Solved

understanding single sweep multi join

Posted on 2009-05-07
17
797 Views
Last Modified: 2012-05-06
Hi

The MySQL manual says the following about the singl sweep multi join method.

"MySQL resolves all joins using a single-sweep multi-join method. This means that MySQL reads a row from the first table, and then finds a matching row in the second table, the third table, and so on. When all tables are processed, MySQL outputs the selected columns and backtracks through the table list until a table is found for which there are more matching rows. The next row is read from this table and the process continues with the next table."

I would like to check I am understanding this. Take 3 tables, Table A, B and C all of which have 2 columns ID and col1. Then take the following SQL statement

Select * from table A join tableB on tableA.col1 = TableB.Col1 join tableC on tableb.col1 = tableC.col1

The tables have this data

Table A               Table B                    Table C
id   col1               id     col1                 id     col1
1   10                 1     10                      1      10
2   10                 2     10                      2      10

Does the following happen

a)mysql finds row 1 in table a and joins it to row 1 in table b AND then joins to row 1 in column C. I will describe this row as A(1), B(1), C(1)
B) this row is output
c) mysql looks in table c for anything else that will join onto the already joined rows from table A and B
D) row 2 in table c will join
e) row is output.
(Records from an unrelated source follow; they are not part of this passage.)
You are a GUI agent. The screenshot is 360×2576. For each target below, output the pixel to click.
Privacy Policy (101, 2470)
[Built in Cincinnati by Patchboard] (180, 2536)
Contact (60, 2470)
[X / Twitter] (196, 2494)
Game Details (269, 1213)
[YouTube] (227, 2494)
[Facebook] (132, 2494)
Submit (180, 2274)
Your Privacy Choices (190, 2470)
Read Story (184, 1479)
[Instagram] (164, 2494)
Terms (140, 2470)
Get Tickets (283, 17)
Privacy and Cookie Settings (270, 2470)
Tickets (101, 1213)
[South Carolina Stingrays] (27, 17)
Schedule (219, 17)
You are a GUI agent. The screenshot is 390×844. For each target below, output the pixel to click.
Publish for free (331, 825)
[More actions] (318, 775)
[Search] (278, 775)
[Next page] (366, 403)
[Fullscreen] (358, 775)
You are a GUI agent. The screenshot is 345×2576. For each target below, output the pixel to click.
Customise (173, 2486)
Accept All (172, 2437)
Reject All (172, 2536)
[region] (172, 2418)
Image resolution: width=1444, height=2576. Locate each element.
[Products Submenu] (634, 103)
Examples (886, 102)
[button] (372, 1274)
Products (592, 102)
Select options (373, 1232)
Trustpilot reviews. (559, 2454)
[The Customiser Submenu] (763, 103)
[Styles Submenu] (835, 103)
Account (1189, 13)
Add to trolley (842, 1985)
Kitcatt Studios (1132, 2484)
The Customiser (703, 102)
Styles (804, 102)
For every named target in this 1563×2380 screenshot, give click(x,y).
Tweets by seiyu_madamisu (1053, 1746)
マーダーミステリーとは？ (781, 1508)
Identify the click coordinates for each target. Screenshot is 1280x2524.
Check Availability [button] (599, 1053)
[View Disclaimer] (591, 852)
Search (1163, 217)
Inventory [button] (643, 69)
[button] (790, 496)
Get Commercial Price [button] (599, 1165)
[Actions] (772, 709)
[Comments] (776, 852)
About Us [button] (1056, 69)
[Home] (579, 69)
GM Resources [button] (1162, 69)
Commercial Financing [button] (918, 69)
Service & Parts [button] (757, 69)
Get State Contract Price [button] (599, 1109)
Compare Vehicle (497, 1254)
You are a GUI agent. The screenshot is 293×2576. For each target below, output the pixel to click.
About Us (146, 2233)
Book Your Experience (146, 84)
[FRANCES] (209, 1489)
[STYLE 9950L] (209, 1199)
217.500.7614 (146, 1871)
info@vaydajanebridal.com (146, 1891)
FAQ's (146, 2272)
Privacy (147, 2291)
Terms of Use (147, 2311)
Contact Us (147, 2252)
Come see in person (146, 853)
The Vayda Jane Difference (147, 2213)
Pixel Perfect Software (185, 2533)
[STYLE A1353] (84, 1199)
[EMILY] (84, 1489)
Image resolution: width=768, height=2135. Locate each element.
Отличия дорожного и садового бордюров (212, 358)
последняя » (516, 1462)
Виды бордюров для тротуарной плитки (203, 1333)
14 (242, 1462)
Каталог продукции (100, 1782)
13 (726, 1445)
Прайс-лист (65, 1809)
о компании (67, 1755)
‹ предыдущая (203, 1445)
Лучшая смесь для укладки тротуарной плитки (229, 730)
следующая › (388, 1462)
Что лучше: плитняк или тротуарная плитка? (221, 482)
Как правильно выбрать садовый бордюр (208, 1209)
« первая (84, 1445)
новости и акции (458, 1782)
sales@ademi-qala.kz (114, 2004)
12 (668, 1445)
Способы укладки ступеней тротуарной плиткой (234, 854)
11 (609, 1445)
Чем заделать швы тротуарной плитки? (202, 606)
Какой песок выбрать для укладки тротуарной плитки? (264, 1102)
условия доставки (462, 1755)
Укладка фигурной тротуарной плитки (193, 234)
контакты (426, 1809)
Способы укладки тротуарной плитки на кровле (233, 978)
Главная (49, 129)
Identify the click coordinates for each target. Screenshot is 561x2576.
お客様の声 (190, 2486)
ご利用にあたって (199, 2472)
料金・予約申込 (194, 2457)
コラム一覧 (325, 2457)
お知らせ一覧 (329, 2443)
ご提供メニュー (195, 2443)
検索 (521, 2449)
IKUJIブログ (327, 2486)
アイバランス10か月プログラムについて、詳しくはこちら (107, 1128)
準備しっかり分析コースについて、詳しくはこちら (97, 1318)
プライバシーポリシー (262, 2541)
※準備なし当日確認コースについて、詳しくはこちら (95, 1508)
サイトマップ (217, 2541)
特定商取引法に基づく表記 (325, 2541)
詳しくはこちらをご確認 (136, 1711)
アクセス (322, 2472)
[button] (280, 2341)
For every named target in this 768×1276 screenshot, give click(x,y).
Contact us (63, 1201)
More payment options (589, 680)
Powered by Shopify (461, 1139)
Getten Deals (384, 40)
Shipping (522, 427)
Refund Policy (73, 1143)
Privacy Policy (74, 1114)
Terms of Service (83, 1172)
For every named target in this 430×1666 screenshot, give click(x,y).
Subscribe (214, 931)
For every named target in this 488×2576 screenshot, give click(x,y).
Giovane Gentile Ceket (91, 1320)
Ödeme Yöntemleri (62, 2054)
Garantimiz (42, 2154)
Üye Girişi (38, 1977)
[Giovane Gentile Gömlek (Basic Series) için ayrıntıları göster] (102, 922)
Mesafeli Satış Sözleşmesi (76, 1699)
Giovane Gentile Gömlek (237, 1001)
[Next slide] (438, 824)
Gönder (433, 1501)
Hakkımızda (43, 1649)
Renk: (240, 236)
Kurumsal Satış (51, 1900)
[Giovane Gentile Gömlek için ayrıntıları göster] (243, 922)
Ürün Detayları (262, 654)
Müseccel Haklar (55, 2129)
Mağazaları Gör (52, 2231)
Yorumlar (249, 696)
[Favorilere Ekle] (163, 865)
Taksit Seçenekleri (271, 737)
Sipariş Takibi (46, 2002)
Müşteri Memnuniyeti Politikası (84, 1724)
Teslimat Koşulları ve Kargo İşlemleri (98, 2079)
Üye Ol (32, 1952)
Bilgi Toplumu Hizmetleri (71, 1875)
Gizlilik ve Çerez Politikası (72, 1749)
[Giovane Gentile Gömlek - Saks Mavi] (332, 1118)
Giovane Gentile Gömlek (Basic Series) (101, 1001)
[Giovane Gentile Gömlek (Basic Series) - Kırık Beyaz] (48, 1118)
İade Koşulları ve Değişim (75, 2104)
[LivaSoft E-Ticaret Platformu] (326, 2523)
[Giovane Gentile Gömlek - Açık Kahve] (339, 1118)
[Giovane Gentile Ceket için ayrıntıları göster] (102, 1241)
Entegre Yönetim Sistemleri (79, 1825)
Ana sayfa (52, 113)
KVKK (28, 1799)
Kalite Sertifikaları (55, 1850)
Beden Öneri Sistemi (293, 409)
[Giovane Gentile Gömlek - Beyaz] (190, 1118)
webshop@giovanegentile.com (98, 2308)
I will describe this row as A(1), B(1), C(2)
f) no more rows in table C will join so mysql backtracks to table b
g) row 2 in table b will join row 1 in table a
h) mysql moves to table c and joins row1 - A(1), B(2), C(1) and then row 2 - A(1), B(2), C(2)
i) no more rows in table B will join so mysql backtrack to table A and moves to row 2
j) the next rows output are A(2), B(1), C(1) - A(2), B(1), C(2) - A(2), B(2), C(1)  - A(2), B(2), C(2)

thanks in advance
andrea
0
Comment
Question by:andieje
  • 10
  • 7
17 Comments
 
LVL 20

Expert Comment

by:ChristoferDutz
Comment Utility
It seems that MySQL seems to evaluate from the outside in ... so the joins are done exaclty the other way around.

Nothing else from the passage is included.